Here is an impression how the four rules implemented might look like:

[sourcecode language=”java”]
package com.fundynamic.coderetreat;

import org.junit.*;

public class Test {

public static final int StarvationThreshold = 1;
public static final int OverpopulationThreshold = 4;
public static final int MinimumRevivalThreshold = 3;
public static final int MaximumRevivalThreshold = 3;

@org.junit.Test
public void liveCellShouldDieIfLessNeighboursThanStarvationThreshold() {
int amountNeighbours = StarvationThreshold;
Assert.assertEquals(false, livesOnToNextGeneration(amountNeighbours));
}

@org.junit.Test
public void liveCellShouldDieIfNeighboursEqualToStarvationThreshold() {
int amountNeighbours = StarvationThreshold;
Assert.assertEquals(false, livesOnToNextGeneration(amountNeighbours));
}

@org.junit.Test
public void liveCellShouldLiveIfTwoNeighbours() {
int amountNeighbours = StarvationThreshold +1;
Assert.assertEquals(true, livesOnToNextGeneration(amountNeighbours));
}

@org.junit.Test
public void liveCellShouldLiveIfThreeNeighbours() {
int amountNeighbours = 3;
Assert.assertEquals(true, livesOnToNextGeneration(amountNeighbours));
}

@org.junit.Test
public void liveCellShouldDieIfFourNeighbours() {
int amountNeighbours = 4;
Assert.assertEquals(false, livesOnToNextGeneration(amountNeighbours));
}

@org.junit.Test
public void liveCellShouldDieIfEightNeighbours() {
int amountNeighbours = 8;
Assert.assertEquals(false, livesOnToNextGeneration(amountNeighbours));
}

@org.junit.Test
public void deadCellShouldReviveIfMinimumRevivalThreshold() {
int amountNeighbours = MinimumRevivalThreshold;
Assert.assertEquals(true, revivesInNextGeneration(amountNeighbours));
}

@org.junit.Test
public void deadCellShouldReviveIfMaximumRevivalThreshold() {
int amountNeighbours = MaximumRevivalThreshold;
Assert.assertEquals(true, revivesInNextGeneration(amountNeighbours));
}

@org.junit.Test
public void deadCellShouldNotReviveIfLessNeighboursThanMinimumRevivalThreshold() {
int amountNeighbours = MinimumRevivalThreshold -1;
Assert.assertEquals(false, revivesInNextGeneration(amountNeighbours));
}

@org.junit.Test
public void deadCellShouldNotReviveIfMoreNeighboursThanMaximumRevivalThreshold() {
int amountNeighbours = MaximumRevivalThreshold +1;
Assert.assertEquals(false, revivesInNextGeneration(amountNeighbours));
}

private boolean livesOnToNextGeneration(int amountNeighbours) {
return amountNeighbours > StarvationThreshold && amountNeighbours < OverpopulationThreshold;
}

private boolean revivesInNextGeneration(int amountNeighbours) {
return amountNeighbours == MinimumRevivalThreshold;
}
}

[/sourcecode]

But you did not even get to any cell? How is this any good?

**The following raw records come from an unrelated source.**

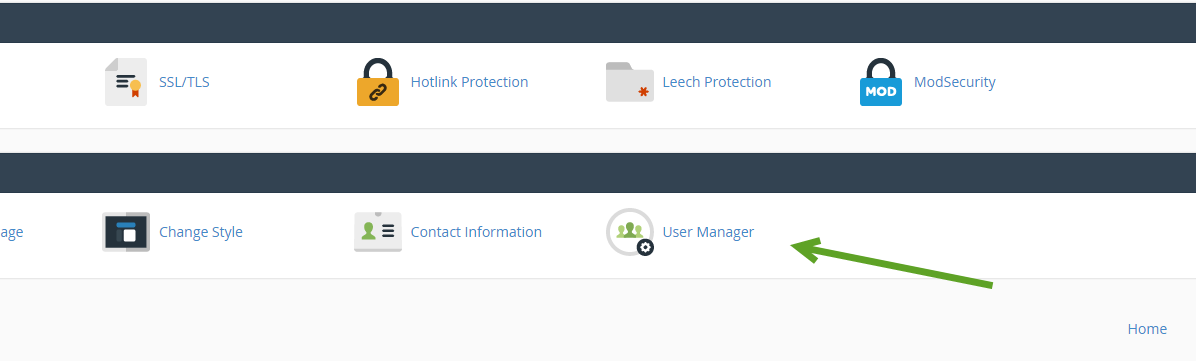Choose the Change Style text link
Viewport: 1196px width, 361px height.
pos(201,232)
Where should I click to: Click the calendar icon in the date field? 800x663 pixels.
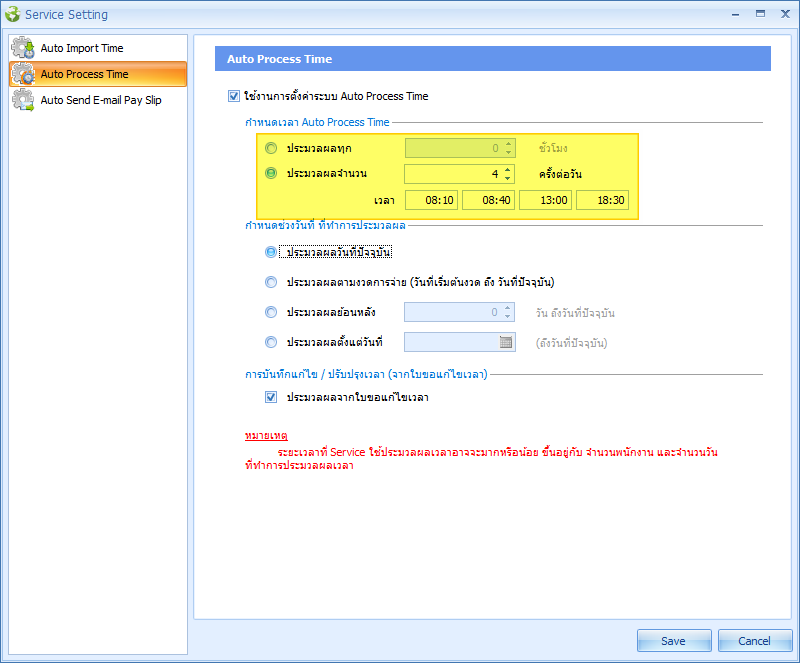click(x=506, y=342)
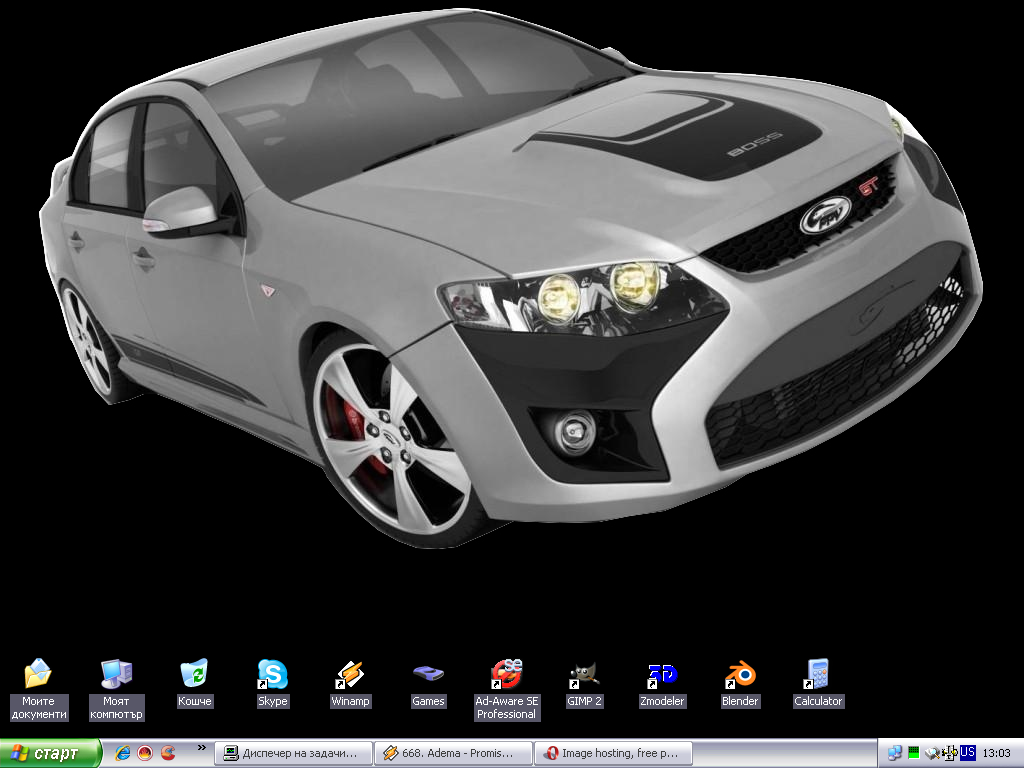Open the Моите документи desktop folder
Screen dimensions: 1024x768
pos(38,675)

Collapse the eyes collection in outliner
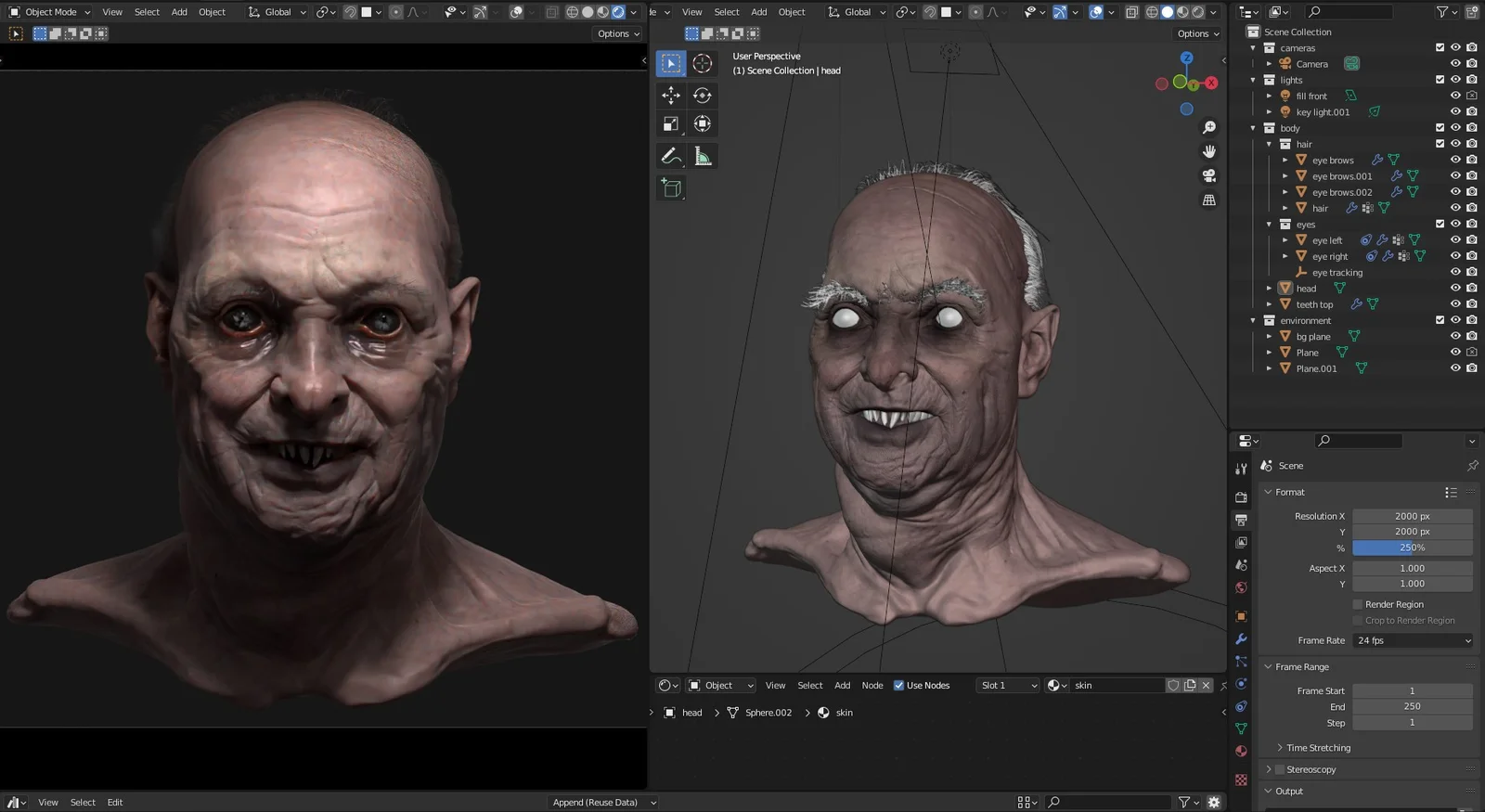click(x=1269, y=225)

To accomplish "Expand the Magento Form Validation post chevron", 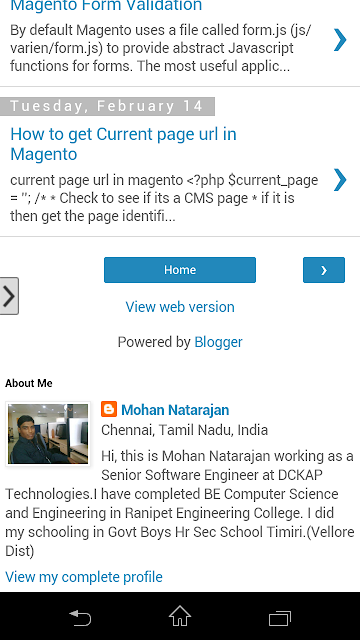I will (x=340, y=40).
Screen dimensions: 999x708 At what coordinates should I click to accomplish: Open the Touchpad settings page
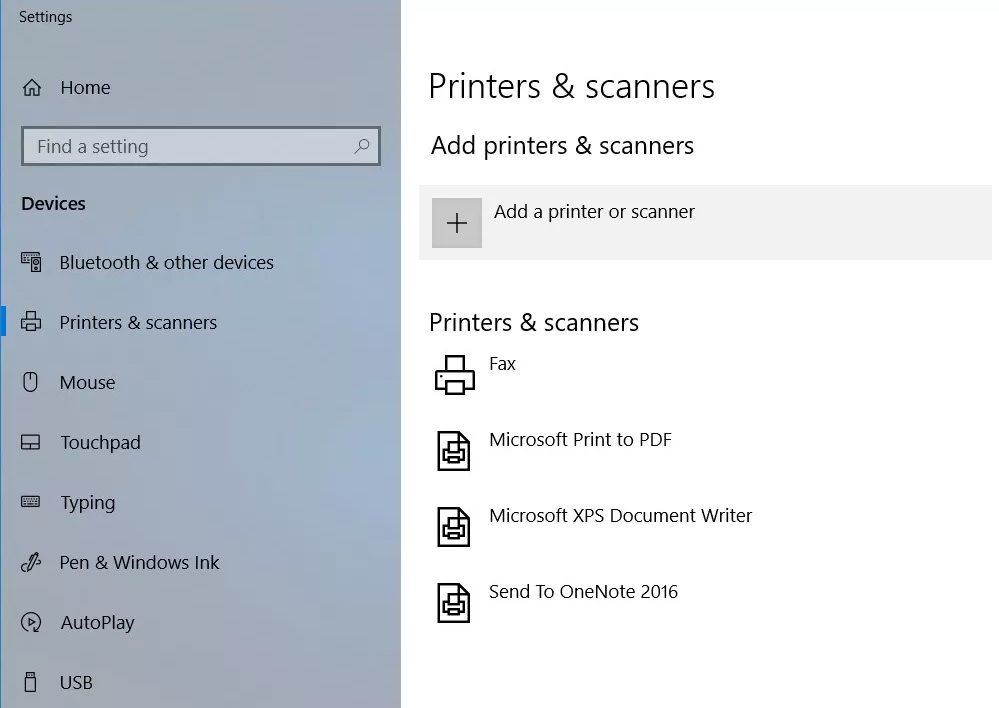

It is true that cells play a role in the Game of Life eventually. But they do not play a role in answering the four questions. In fact, what are cells? We might be talking about squared cells, but perhaps you want to write your 3d version of it. Or you might want to use hexagons. If you put the rules logic into a cell, it gets very hard to modify your code because you have put too much responsibility in one class.

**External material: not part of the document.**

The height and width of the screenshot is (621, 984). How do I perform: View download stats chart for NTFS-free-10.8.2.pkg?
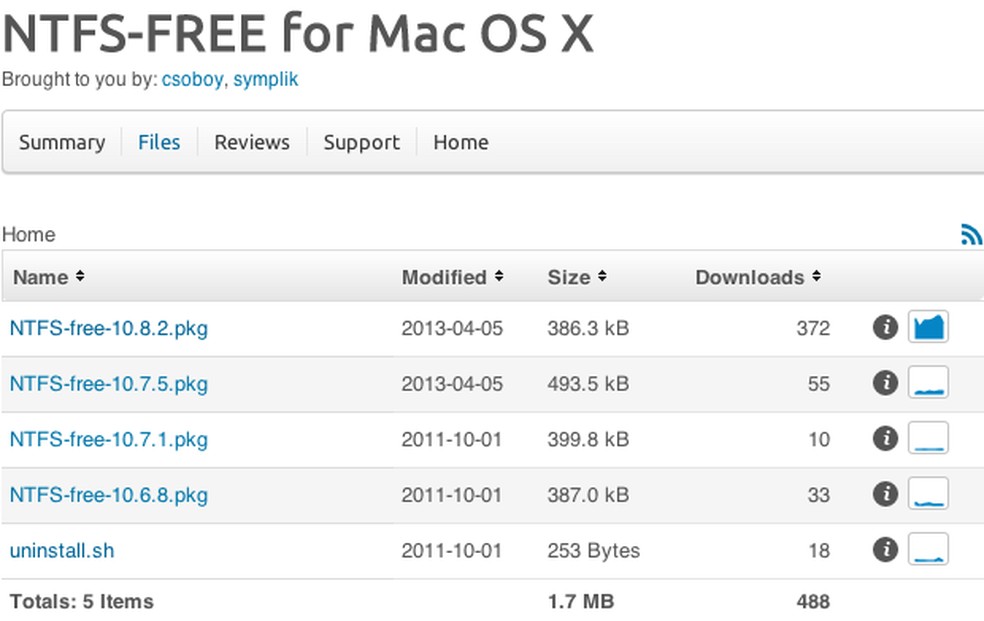[x=928, y=327]
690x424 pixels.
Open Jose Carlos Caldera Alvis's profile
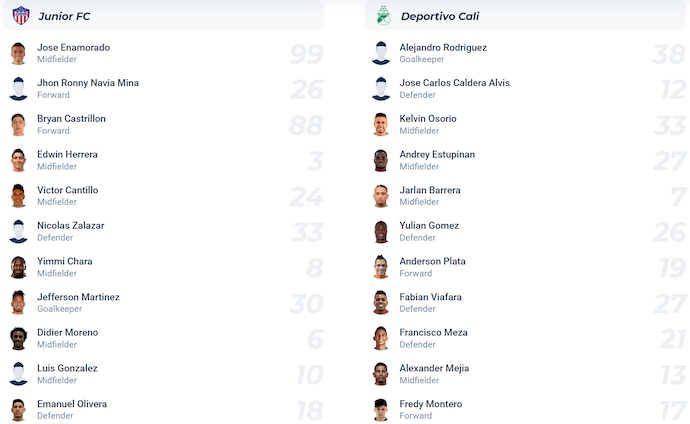pyautogui.click(x=454, y=83)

TDD prevents you from doing this.

Also, if you started with using Cells and the matrix and all that. I would wonder how you would implement the last rule (reviving cells). How would you solve this problem?

Bottom line

Writing tests before your production code is not the same as TDD. It is about how your tests drive your design. Only then you can say if you are doing TDD or actually are just writing tests proving your own solution you have thought about before-hand.

It is hard to not think ahead of your design, and instead trust on our tests to let the design emerge itself. This requires practice. Practicing this can be done in coderetreats for instance.